Egbert, Biber, Gray (2022)

I provided detailed data to Jesse Egbert and Douglas Biber to show that in all three cases in ELB (2020) the truth is exactly the opposite of what they claim, and that COCA academic is actually more "academic" than BNC academic. I emailed the results of these studies to the three authors, and they emailed back to say that they received it. However, the authors chose not to include any of these three supposed pieces of “evidence” in their 2022 book. Apparently it was okay to include these tests when they supposedly favored the BNC, but they needed to be removed once it was shown that they favored COCA.

Rather than re-use any of these three tests in the 2022 book, the authors found two new tests that (they claimed) showed that BNC academic is “better” academic than COCA academic.

4. The first is "noun complements" . In noun complements, (for example, the claim [ that this research is valid ] ), the head noun (e.g. claim) does not play a role in the subordinate clause.
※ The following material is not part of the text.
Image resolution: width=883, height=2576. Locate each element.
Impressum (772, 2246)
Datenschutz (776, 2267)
Compare this to a sentence like the man [ that you saw the man ], where the head noun does play a role in the subordinate clause (as object in this case).
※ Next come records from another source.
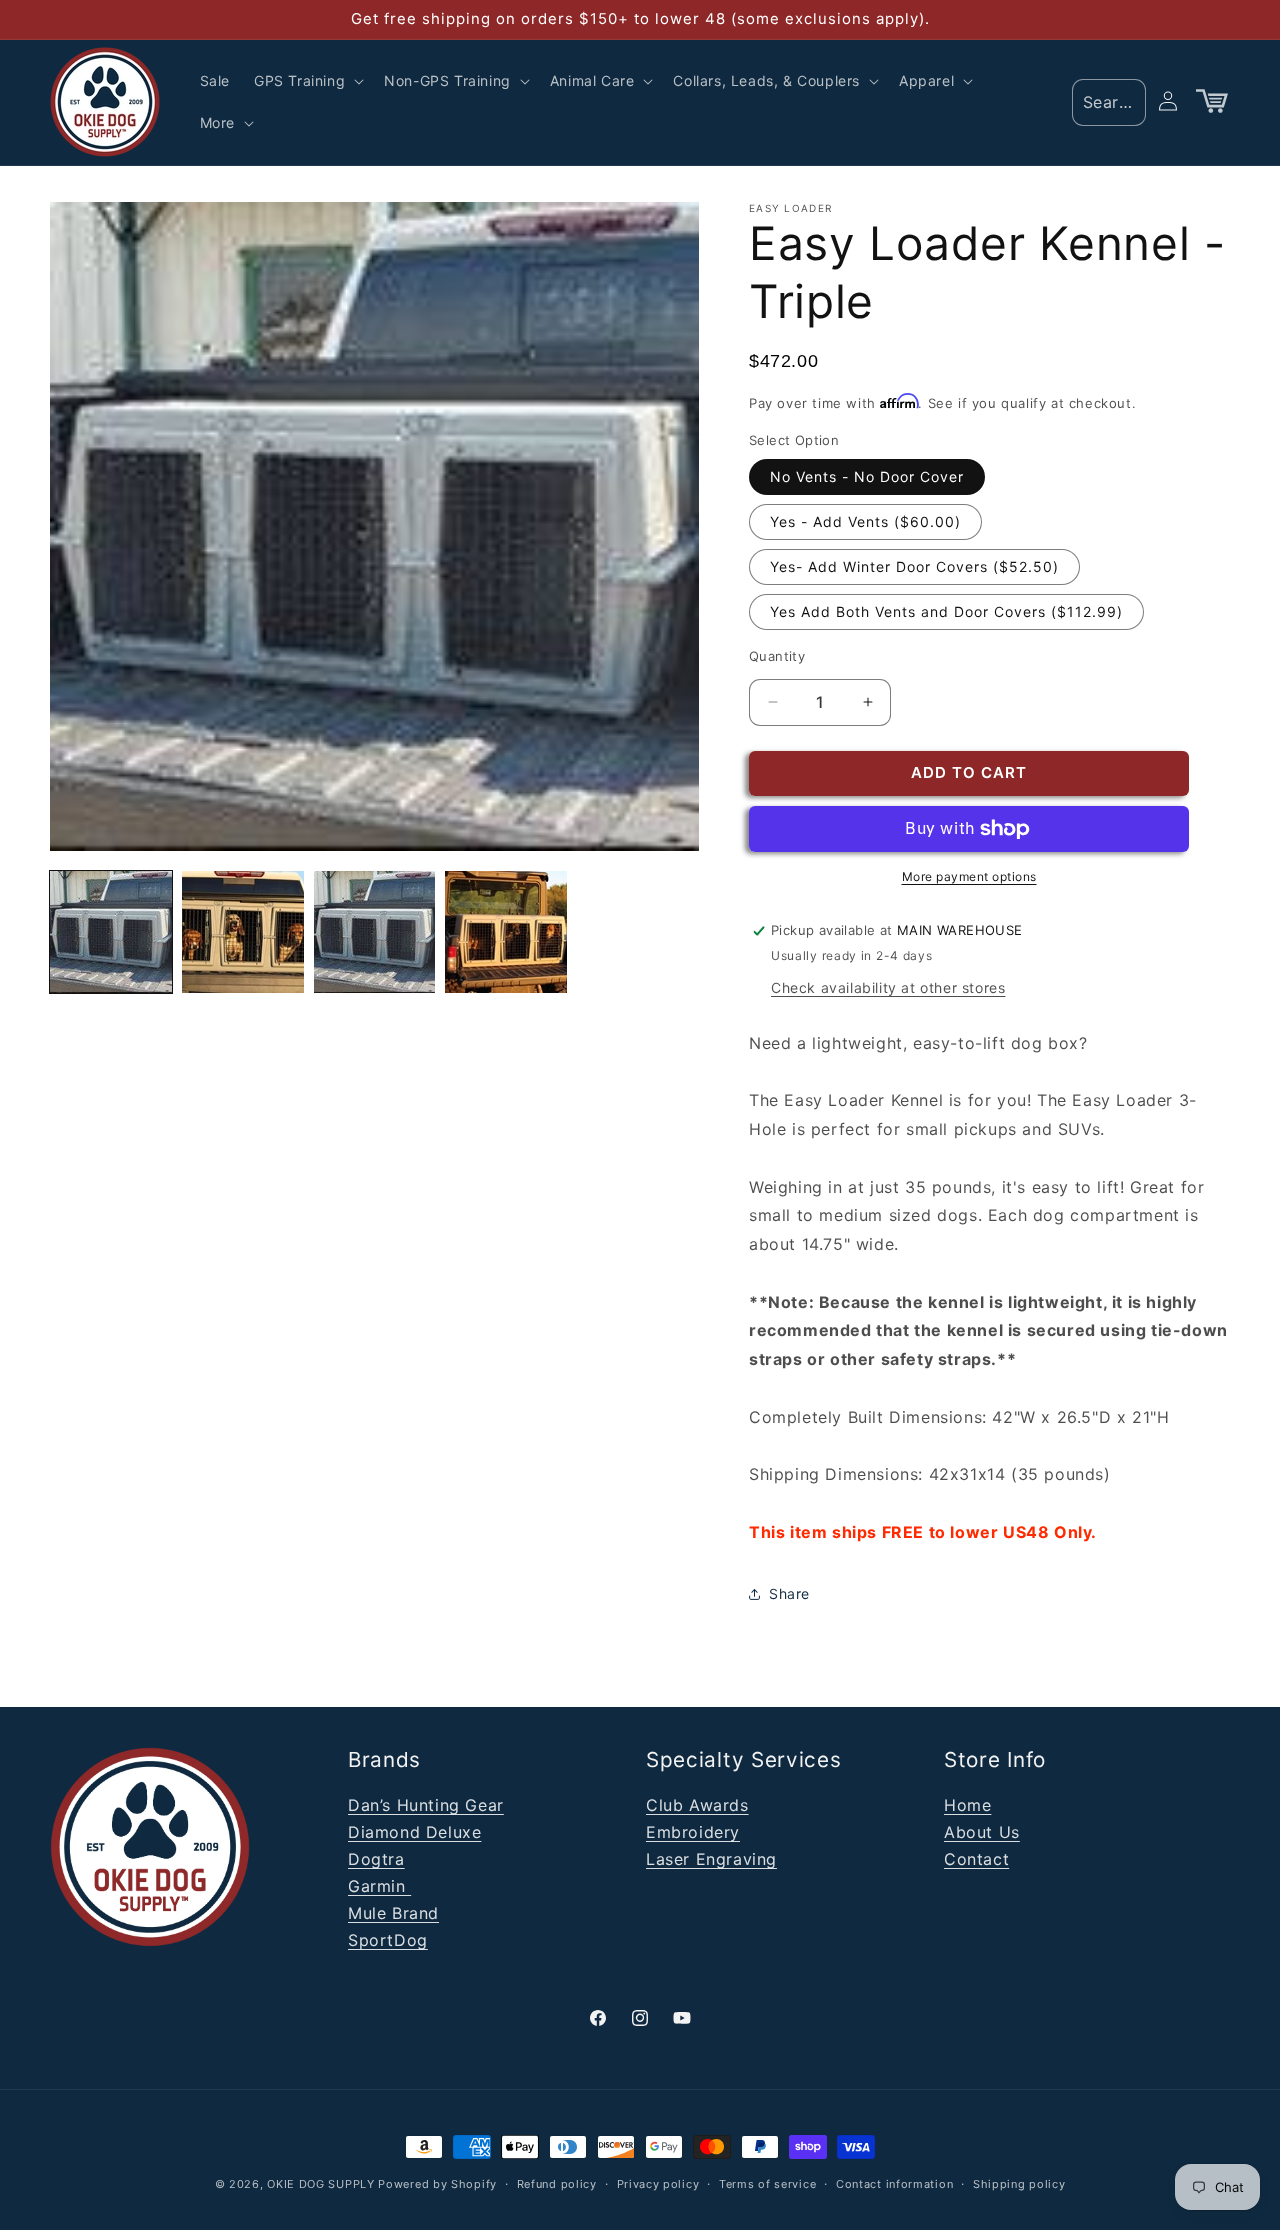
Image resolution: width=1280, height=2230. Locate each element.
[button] (307, 81)
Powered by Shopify (437, 2184)
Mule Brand (393, 1913)
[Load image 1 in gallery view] (111, 932)
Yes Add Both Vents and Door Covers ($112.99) (946, 611)
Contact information (894, 2184)
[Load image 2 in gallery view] (243, 932)
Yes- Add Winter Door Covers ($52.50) (914, 566)
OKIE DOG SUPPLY (321, 2184)
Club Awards (697, 1805)
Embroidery (693, 1832)
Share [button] (789, 1593)
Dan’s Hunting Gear (426, 1805)
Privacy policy (658, 2184)
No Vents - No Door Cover (867, 476)
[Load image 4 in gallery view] (506, 932)
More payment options (969, 876)
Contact (976, 1859)
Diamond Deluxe (414, 1832)
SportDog (388, 1940)
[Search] (1124, 101)
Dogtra (376, 1859)
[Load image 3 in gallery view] (375, 932)
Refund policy (557, 2184)
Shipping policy (1019, 2184)
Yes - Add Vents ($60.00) (865, 521)
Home (967, 1805)
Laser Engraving (711, 1859)
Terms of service (767, 2184)
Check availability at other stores (888, 987)
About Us (982, 1832)
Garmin (379, 1886)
Our response: Unfortunately, the authors never provide a list of the head nouns that are involved in their BNC/COCA study of noun complements, and so it is impossible to confirm their claims regarding that construction.
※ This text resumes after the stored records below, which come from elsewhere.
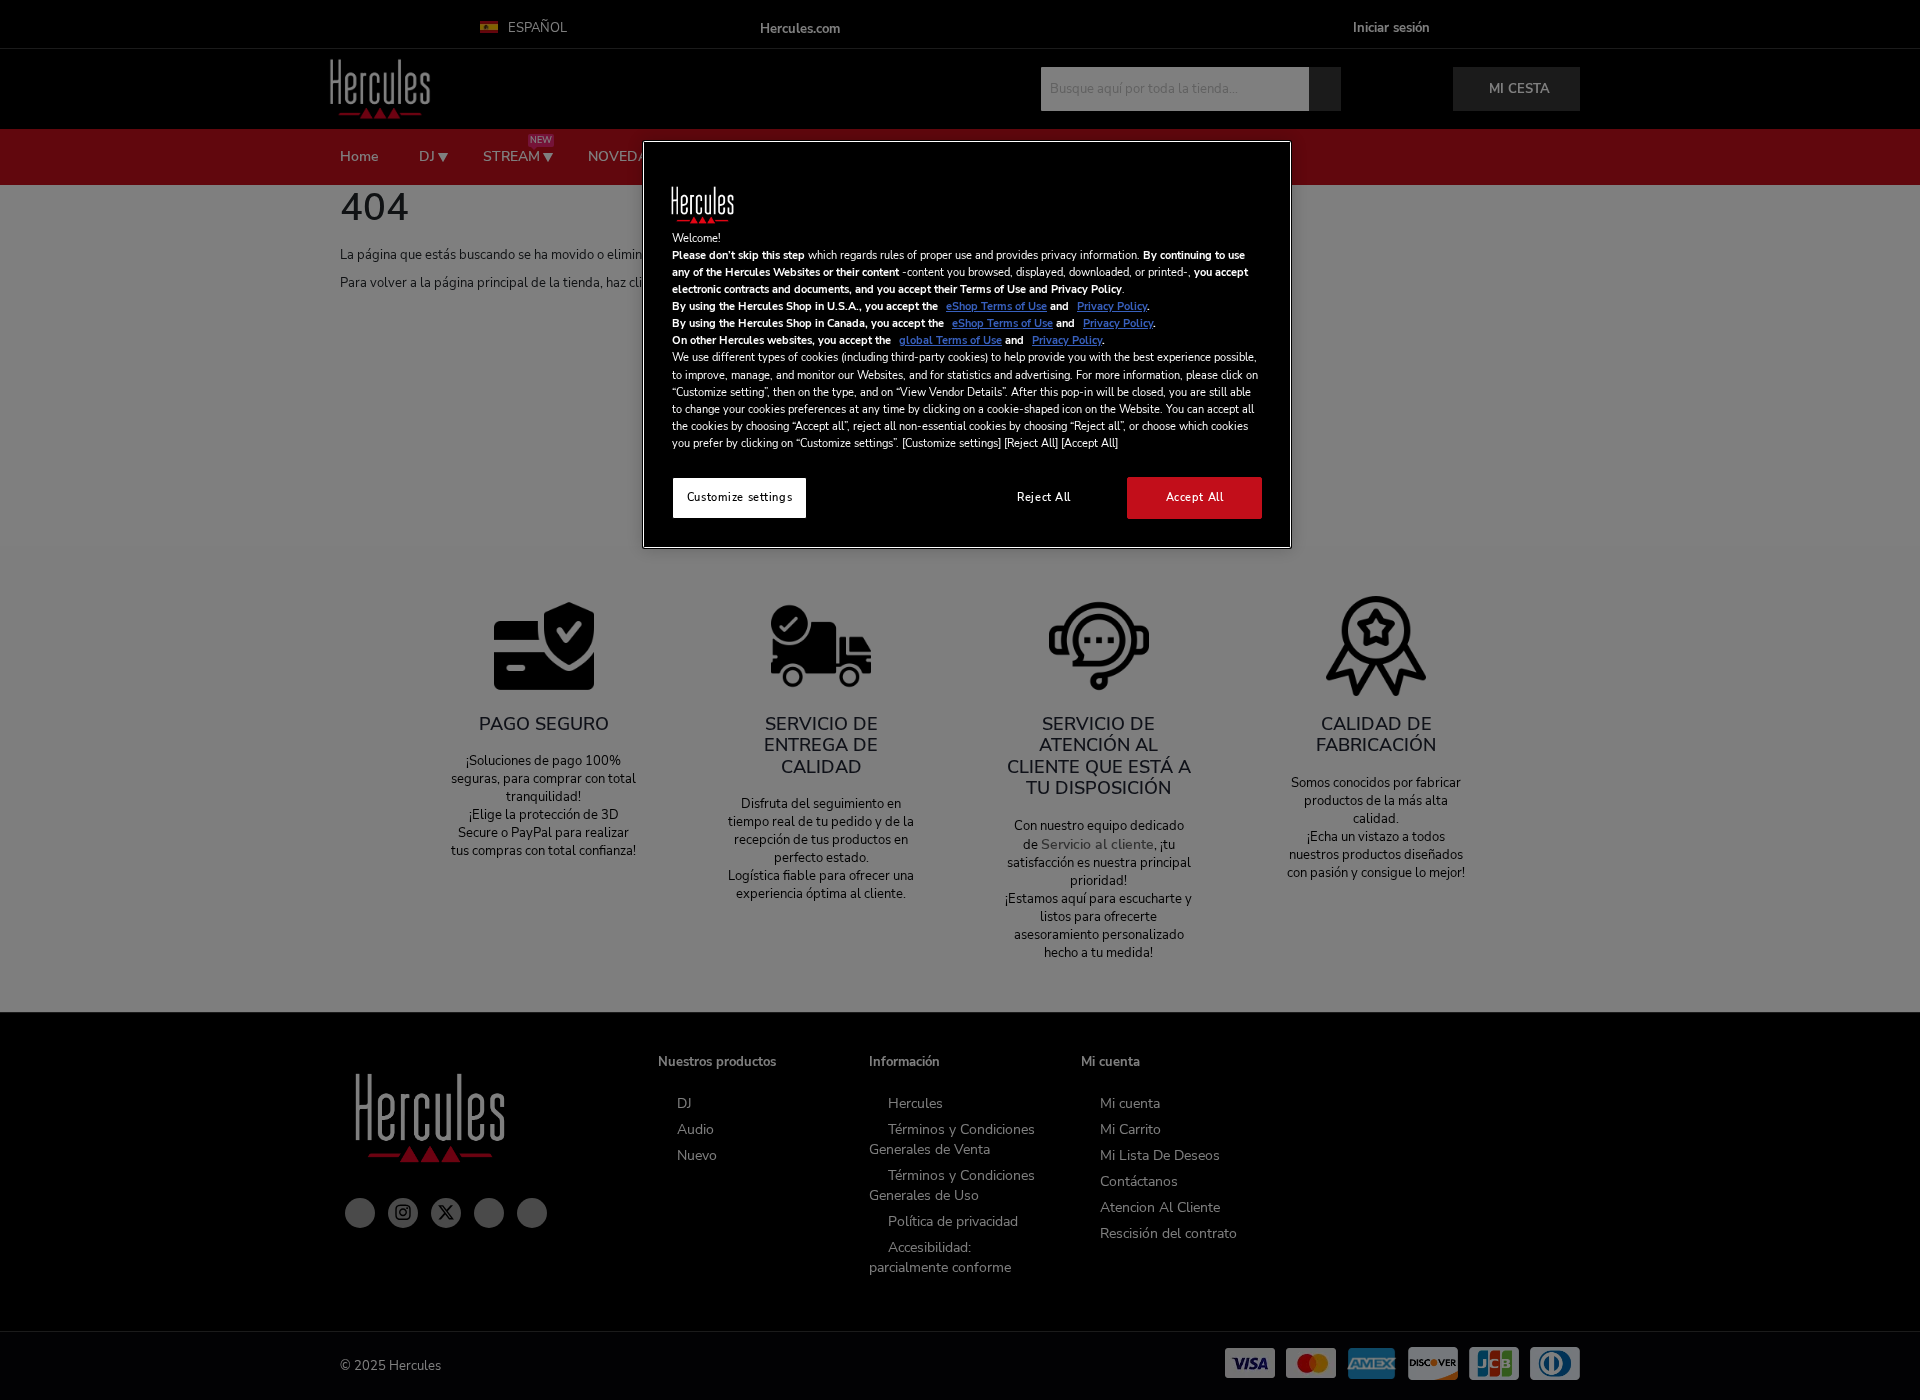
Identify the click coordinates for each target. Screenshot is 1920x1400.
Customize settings (739, 497)
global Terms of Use (950, 340)
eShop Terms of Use (996, 306)
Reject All (1044, 497)
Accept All (1195, 497)
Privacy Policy (1112, 306)
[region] (967, 344)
5. The authors also look at the NOUN+NOUN construction (e.g. data collection, case study), which is a feature of academic English. They assert that this construction is more common in the BNC (pages 211-215).

Our response: Actual data from COCA and BNC clearly disproves the claim made in the book. The following is the frequency of NOUN+NOUN in the academic portion of both COCA and the BNC. (Click on the links for a list of NOUN+NOUN in the two corpora. (These lists show all NOUN+NOUN strings that occur five times or more in the 120 million word academic portion of COCA corpus, and two times or more in the 15 million word academic portion of the BNC.)

  # words in academic # NOUN + NOUN NOUN + NOUN per million words
COCA 119,790,456 4,225,693 0.035
BNC 15,331,668 360,362 0.023

As can be seen, NOUN+NOUN is more than 50% more common (per million words) in COCA than in the BNC. Following their criteria, COCA has “better” academic.

5a. Related data also shows that the lexis (words) in BNC academic seems to be quite “skewed” towards medical texts. For example, each of the following phrases is in the top 35 NOUN+NOUN sequences in the BNC: gall bladder, bowel disease, biopsy specimens, acid secretion, bile acid, and plasminogen activator. The academic genre should have texts from a wide range of domains – like science, law, philosophy, humanities, history, education, etc. (COCA is balanced between these domains.) Why the serious skewing towards the medical domain in the BNC? EGB (2022) focuses almost entirely on syntactic issues rather than lexical issues, so perhaps these seriously skewed texts escaped their notice.

And just to summarize, the following are the results of the five tests that the authors mention in the 2020 and 2022 books, in their comparison of BNC and COCA academic:

  Book  Phenomenon  BNC vs COCA: which is more “academic”
1 2020 Linking adverbials They say BNC, but it is COCA when adjusted for time/dialect (#1)
2 2020 Nominalizations They say BNC, but it is COCA when adjusted for time/dialect (#2)
3, 5a 2020/2022 Lexical (including NOUN + NOUN) Clearly COCA
4 2022 Noun complements Possibly BNC (but no clear explanation of data in book)
5 2022 NOUN + NOUN Clearly COCA

Based on the data that the authors themselves provide in their books, COCA academic is probably more representative of what we would expect from academic than is the academic of the BNC.